C’est avec la recrudescence des enlèvements et tueries d’enfants au Sénégal à quelques mois de la présidentielle de 2019, toutes les pistes d’accusation mènent vers les hommes politiques. M. François Raoul Latouffe, président de la Coalition national des associations et Ong en faveur des enfants (Conafe) accuse l’État d’être responsable de toutes ces atrocités.

François Raoul Latouffe, président de la Coalition nationale des associations et Ong en faveur de l’enfant (Conafe), accuse l’État d’être responsable de tous les enlèvements et atrocités sur les enfants. D’aprés lui, il y a un manque de volonté politique de l’État sénégalais qui ne veut rien faire pour régler ce problème qui hante le sommeil d’honnêtes citoyens. « S’il y avait de la volonté politique le ministère de l’Intérieur aurait pris l’ensemble des dispositions pour qu’on ne voit plus d’enfants dans la rue », a-t-il affirmé.

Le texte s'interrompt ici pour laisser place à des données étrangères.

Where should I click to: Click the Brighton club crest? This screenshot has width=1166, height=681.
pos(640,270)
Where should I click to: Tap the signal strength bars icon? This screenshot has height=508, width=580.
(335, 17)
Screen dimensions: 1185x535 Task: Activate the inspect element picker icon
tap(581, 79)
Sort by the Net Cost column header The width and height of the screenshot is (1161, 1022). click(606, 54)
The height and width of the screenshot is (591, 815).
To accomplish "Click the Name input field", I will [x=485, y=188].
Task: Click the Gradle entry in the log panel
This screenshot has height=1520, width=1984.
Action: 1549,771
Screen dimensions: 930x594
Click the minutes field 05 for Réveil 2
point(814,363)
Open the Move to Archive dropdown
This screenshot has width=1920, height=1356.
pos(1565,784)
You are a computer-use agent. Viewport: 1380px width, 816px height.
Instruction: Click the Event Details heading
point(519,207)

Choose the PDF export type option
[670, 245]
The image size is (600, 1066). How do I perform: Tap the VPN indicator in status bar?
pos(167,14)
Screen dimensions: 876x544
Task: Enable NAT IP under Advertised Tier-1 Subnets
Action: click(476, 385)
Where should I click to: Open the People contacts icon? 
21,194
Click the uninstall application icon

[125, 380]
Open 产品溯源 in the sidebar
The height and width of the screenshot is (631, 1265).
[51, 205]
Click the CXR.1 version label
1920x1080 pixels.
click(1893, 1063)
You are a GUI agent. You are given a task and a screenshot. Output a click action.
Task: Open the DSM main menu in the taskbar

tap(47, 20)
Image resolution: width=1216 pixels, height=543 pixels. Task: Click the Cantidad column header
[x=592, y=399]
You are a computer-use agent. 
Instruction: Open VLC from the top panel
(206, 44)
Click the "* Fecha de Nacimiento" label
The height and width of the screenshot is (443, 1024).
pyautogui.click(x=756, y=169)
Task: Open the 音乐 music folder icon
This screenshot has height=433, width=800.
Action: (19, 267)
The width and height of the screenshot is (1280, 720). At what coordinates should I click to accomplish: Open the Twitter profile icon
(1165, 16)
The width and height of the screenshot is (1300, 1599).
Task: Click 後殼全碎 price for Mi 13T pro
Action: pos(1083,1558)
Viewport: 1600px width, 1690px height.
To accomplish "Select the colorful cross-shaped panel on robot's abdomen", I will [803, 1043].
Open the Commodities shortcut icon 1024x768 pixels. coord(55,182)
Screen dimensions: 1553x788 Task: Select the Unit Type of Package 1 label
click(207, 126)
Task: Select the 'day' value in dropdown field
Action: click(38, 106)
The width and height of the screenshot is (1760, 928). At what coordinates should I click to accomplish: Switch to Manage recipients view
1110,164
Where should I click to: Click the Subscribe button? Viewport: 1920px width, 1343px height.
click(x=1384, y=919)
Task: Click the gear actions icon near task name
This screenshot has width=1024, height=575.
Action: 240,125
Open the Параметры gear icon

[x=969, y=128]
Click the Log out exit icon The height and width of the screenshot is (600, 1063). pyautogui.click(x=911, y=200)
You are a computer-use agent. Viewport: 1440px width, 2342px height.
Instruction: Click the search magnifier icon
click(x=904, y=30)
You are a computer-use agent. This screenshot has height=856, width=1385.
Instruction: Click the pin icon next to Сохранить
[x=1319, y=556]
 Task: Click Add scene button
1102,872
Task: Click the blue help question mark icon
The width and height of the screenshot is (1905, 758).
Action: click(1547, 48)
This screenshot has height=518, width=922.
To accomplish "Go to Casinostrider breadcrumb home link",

Avant d’être plus catégorique : « Ces violences, ces atrocités faites aux enfants, n’honorent pas le Sénégal ». M. Latouffe a fait part également que le chef de l’Etat Macky Sall avait donné des instructions aux ministres concernés de la protection de l’enfance, même si le département de l’Intérieur est le seul habilité a prendre en charge la protection et la sécurité de cette couche vulnérable, mais jusque là rien est fait. « Nous allons continuer à tenir des plaidoyers pour sensibiliser davantage les enfants sur les dangers de la rue afin que l’Etat puisse prendre ses responsabilités par rapport a la protection de l’enfant dont il est le seul garant, comme le souligne l’article 19 de la Convention relative aux droits de l’enfant, même si le parent est défaillant », a déclaré M. Latouffe. Le président de la Conafe s’exprimait en marge d’une table ronde organisée par l’Association des juristes sénégalaises en partenariat avec l’Ong Village pilote et l’Union européenne sur « les dangers de la rue et la traite des personnes ». Il en a profité pour interpeller l’opinion nationale : « Tout ce qui se passe aujourd’hui dans ce pays est inacceptable. Et nous condamnons avec la dernière énergie. Nous devons agir ça suffit maintenant ». De nombreuses raisons font qu’un enfant se laisse influencer par l’attrait de la rue. Cette situation est causée par divers facteurs, entre autres: la pauvreté, la destruction des familles, le phénomène de l’urbanisation déséquilibrée, la perdition scolaire, etc. L’enfant s’expose ainsi aux dangers de la rue mais aussi à d’autres risques comme le risque d’exploitation. Des solutions sont en train d’être apportées même si le phénomène reste lancinant et persistant et, parfois, se transforme en prenant d’autres formes avec de nouvelles propensions, comme ce qui se passe actuellement avec des enfants enlevés et tués.
Pour Aby Diallo, commissaire de police à la retraite, faisant une présentation sur : « Loi sur la traite des personnes: sens et portée » à cette occasion, dira que « notre pays qui a ratifié toutes les Conventions internationales sur les droits humains, a l’obligation de protéger cette couche vulnérable ». Selon elle, même s’il n’existe pas de politiques ou de directives pour guider le développement, le code pénal, le code de procédures pénales et le code de la famille prévoient des mesures protectrices pour l’enfant.